Victoria y su pupila se miran entre sí y se alejan al ver mi estado de cólera cuando vuelco la mesa de cedro y rasgo las cortinas. Rompo todo lo que está a mi alcance, pero no es suficiente. Por mi mente solo pasa una pregunta una y otra y otra vez. ¿Cómo pudo? Mi garganta escuece de los gritos que la han atravesado y terminado arrodillado llorando como un niño. ¿Por qué me traicionó? ¿En verdad me amaba?
Coloco las palmas de mis manos en el suelo intentando respirar, pero el aire no llega a mis pulmones. La opresión es demasiado grande para contenerla. Lloro por lo ciego que fui.
—Edward...
—¡No me toques! —espeto con voz quebrada y me siento en el suelo—. No me toques, por favor. Aléjate.
—¿Cómo se te ocurre que voy a dejarte solo en el estado en que estás? —insiste Rose, intentando sonar con voz pasible—. Levántate del suelo.
Media hora después ya he bebido la mitad de la única botella de licor que encontré intacta.
—Edward, no deberías seguir bebiendo. No es...
—Condesa, —interrumpo, dejando a un lado un vaso con el borde levemente cortado y dejo caer mi cabeza en las manos—. Perdone este desastre. Se lo pagaré.
—Muchacho, nada en este mundo puede pagar el dolor que acabas de ver. ¿Necesitas algo más? —Se arrodilla delante de mí y palmea mi rodilla para darme aliento.
Niego con la cabeza sin levantarla.
—Solo —Tomo una bocanada de aire y añado con voz quebrada—, déjeme en paz.
—Como desees. Preparé la habitación de invitados para ti. Es muy tarde, y no creo conveniente que te vean llegar en esas condiciones.
—Gracias —susurro, y elevo la cabeza pasando las manos por mi cansado rostro.

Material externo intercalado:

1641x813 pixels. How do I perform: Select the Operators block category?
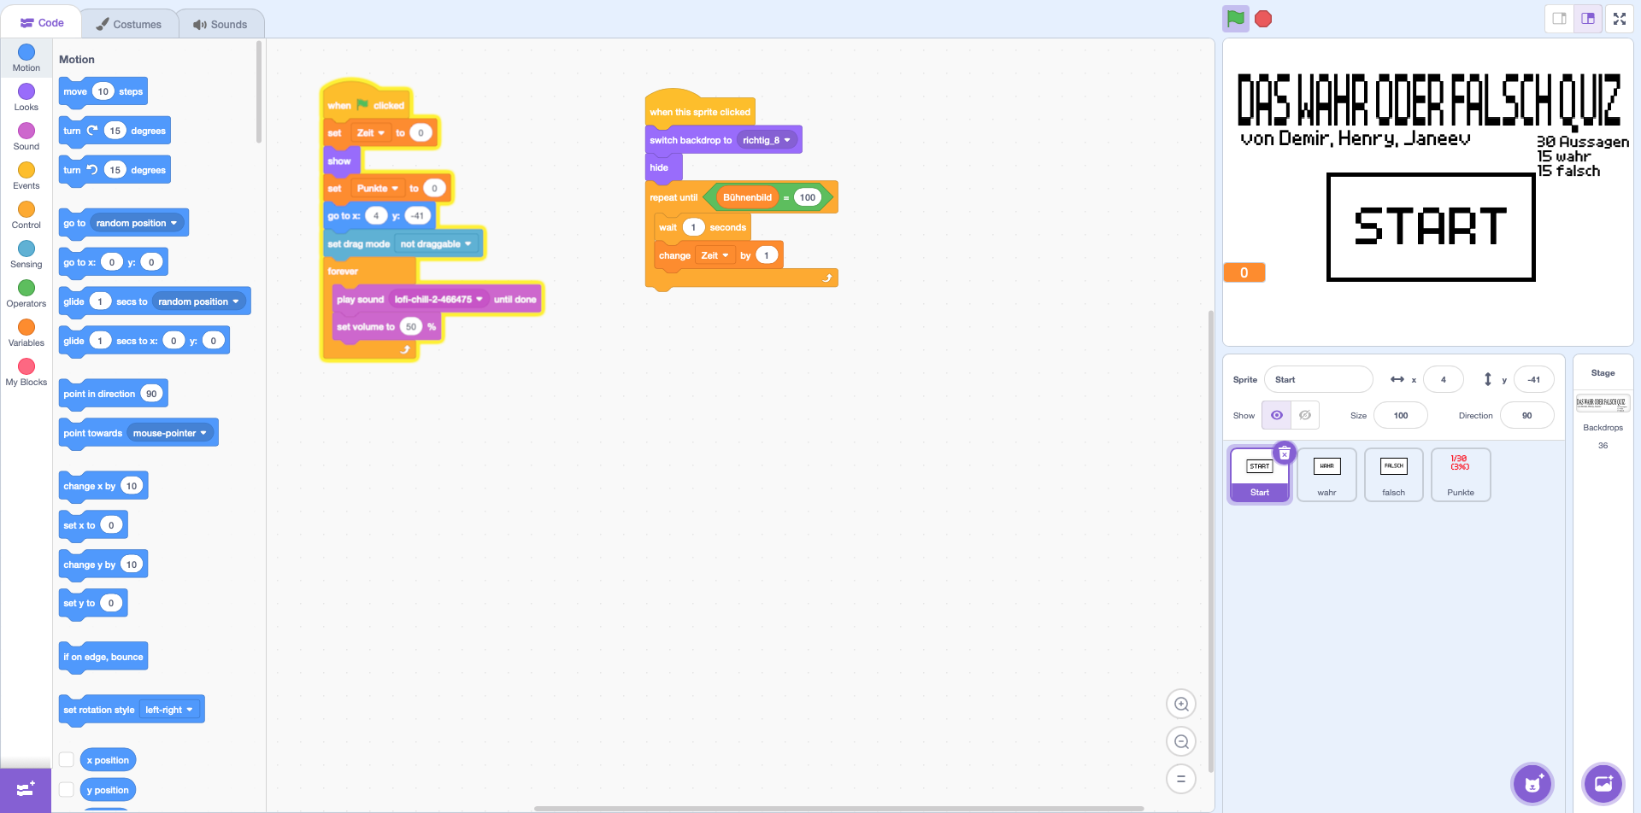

Ella asiente, y antes de retirarse, besa mi cabeza. Lloro una vez más mientras tomo otro vaso de licor. Camino golpeando mis brazos contra las paredes con torpeza con el corazón en la mano. ¿De cuál corazón hablo, cuando dejé el mío frente a la casa del Regente?
Gruño bien bajo por culpa de los latigazos que golpean mi sien. Me remuevo en la cama y me acerco a algo cálido mientras lo rodeo con el brazo. Frunzo el ceño, confundido. No recuerdo que los almohadones fueran tan cálidos. Abro los ojos con lentitud intentando adaptarlos a la oscuridad.
«¿Dónde estoy?», me pregunto al mirar a mi alrededor, cuando me encuentro con dos iris grises al otro lado de la ventana. Deja caer su capa sobre los hombros y noto como aprieta el mentón. Abro mis ojos con asombro y miro hacia abajo.
«Oh, Dios mío. ¿Qué hice?», me reclamo al ver el cuerpo de Rose desnudo a mi lado.